Materials provided —
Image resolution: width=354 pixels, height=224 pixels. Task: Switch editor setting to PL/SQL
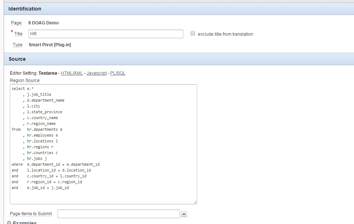click(118, 73)
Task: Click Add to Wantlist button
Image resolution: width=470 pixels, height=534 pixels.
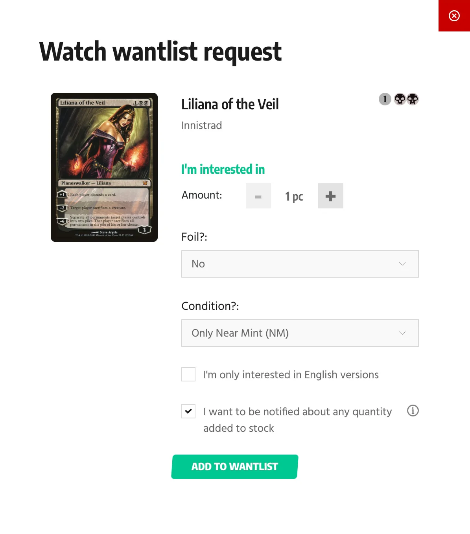Action: click(x=235, y=467)
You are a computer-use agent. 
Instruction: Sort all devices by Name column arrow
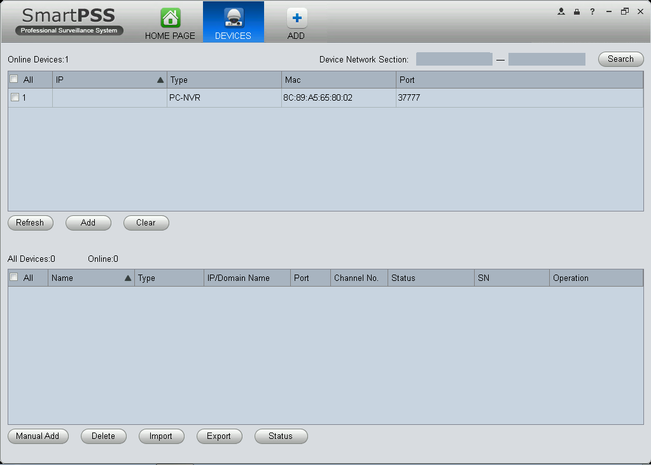point(128,278)
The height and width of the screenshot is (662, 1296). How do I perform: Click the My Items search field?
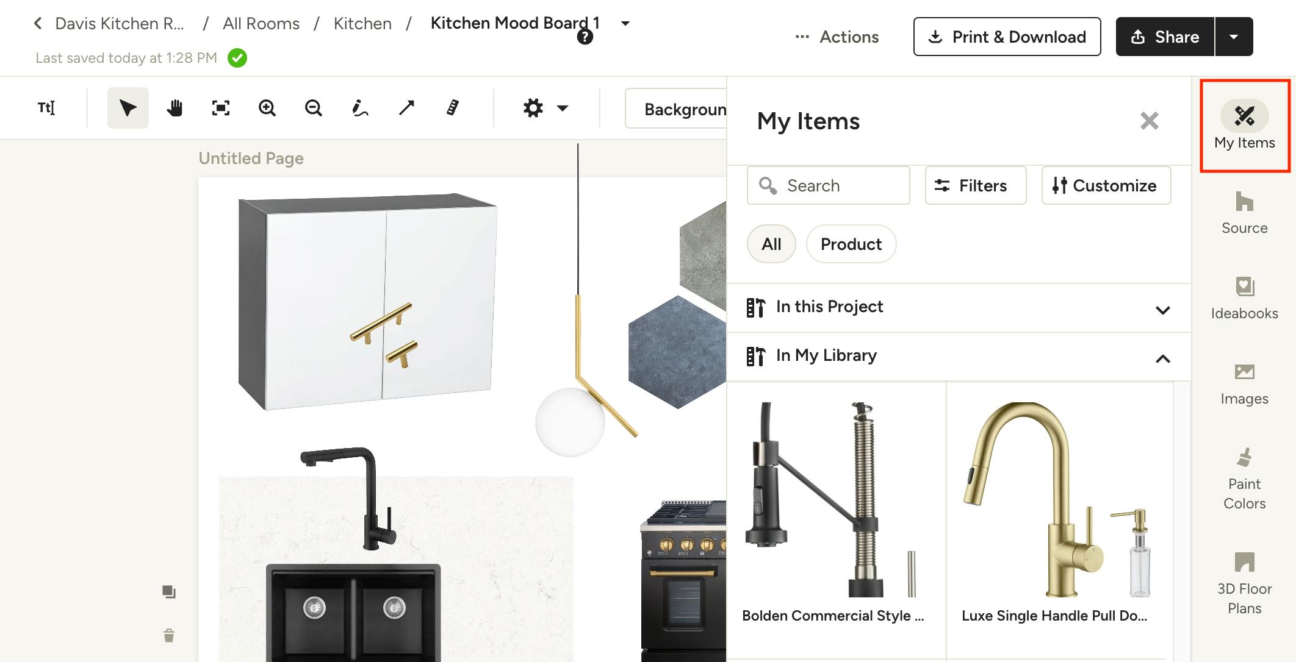(828, 185)
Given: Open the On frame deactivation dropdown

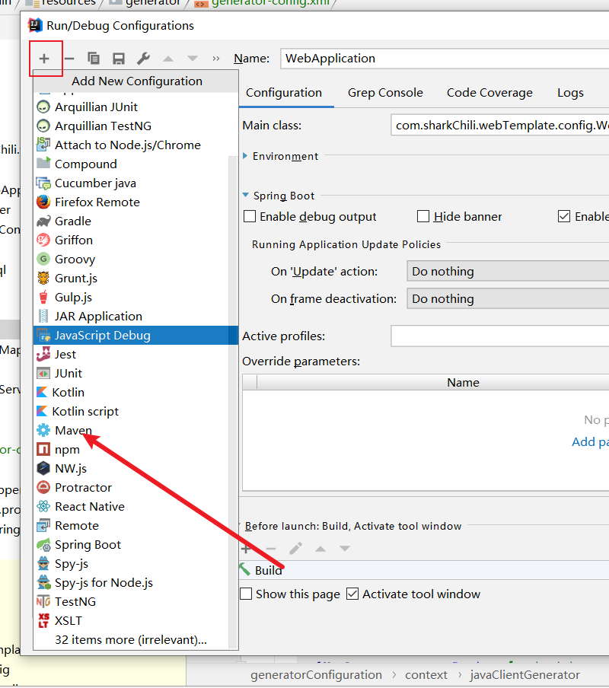Looking at the screenshot, I should point(508,299).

What you are asked to do —
Word for word, please reproduce each entry above and leave out every picture.

Answer to this task —
Image resolution: width=354 pixels, height=224 pixels. Task: Switch editor setting to PL/SQL
click(118, 73)
Task: Click Add to Wantlist button
Image resolution: width=470 pixels, height=534 pixels.
Action: click(x=235, y=467)
You are a computer-use agent. 
Instruction: Sort all devices by Name column arrow
point(128,278)
The height and width of the screenshot is (662, 1296). How do I perform: Click the My Items search field?
(828, 185)
Given: Open the On frame deactivation dropdown

Looking at the screenshot, I should point(508,299).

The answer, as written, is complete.